The house was built in 1788 for John Blackburne, at a time when this was in the countryside outside Liverpool. Blackburne originally came from Warrington. He was a wealthy salt refiner and a supporter of the slave trade. In 1760 he had been Lord Mayor of Liverpool.

In 1844 the house was bought from Blackburne by George Holt. Holt was a cotton broker and merchant, and an abolitionist. He was also a supporter of women's rights, and on 5 August 1844 he opened the house as Blackburne House Girls' School with a Latin motto which translates as: "Born not for ourselves alone but for the whole of the world." The document setting up the school says "Existing provision for education shows that the middle class of all others has the worst provision for the education of its daughters. The report expressed the hope that the proposed course of instruction should seek to impart solid acquirements rather than showy accomplishments and no definite theological teaching would be attempted". Blackburne House was the first school for girls in Liverpool, and was sited directly opposite the Mechanic's Institution, a school for boys on the other side of Hope Street. Holt was the director and president of the school until he died in 1861, when the school was taken over by the Mechanic's Institute.
The building was extended in 1874–76 by W. I. Mason, who added a wing to the north and a central tower.

In 1905 it came under the management of Liverpool City Council, and continued as a school until it closed in 1986.

Data section:

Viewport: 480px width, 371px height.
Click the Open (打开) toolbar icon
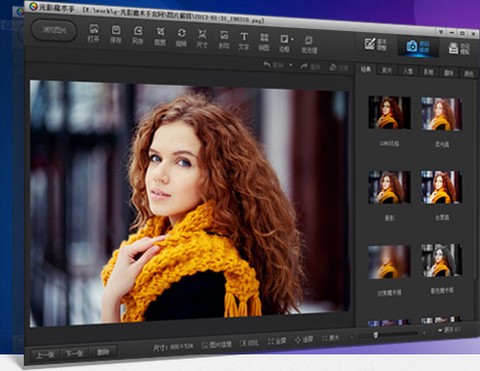pos(94,33)
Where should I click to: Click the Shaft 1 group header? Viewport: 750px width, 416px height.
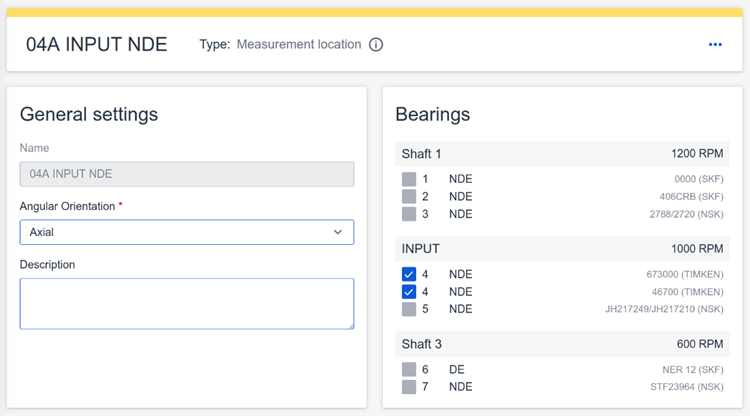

The problem: Reproduce everything in the Blackburne House history above from "The building was" down to "closed in 1986.", word for word.

Solution for this task:
The building was extended in 1874–76 by W. I. Mason, who added a wing to the north and a central tower.

In 1905 it came under the management of Liverpool City Council, and continued as a school until it closed in 1986.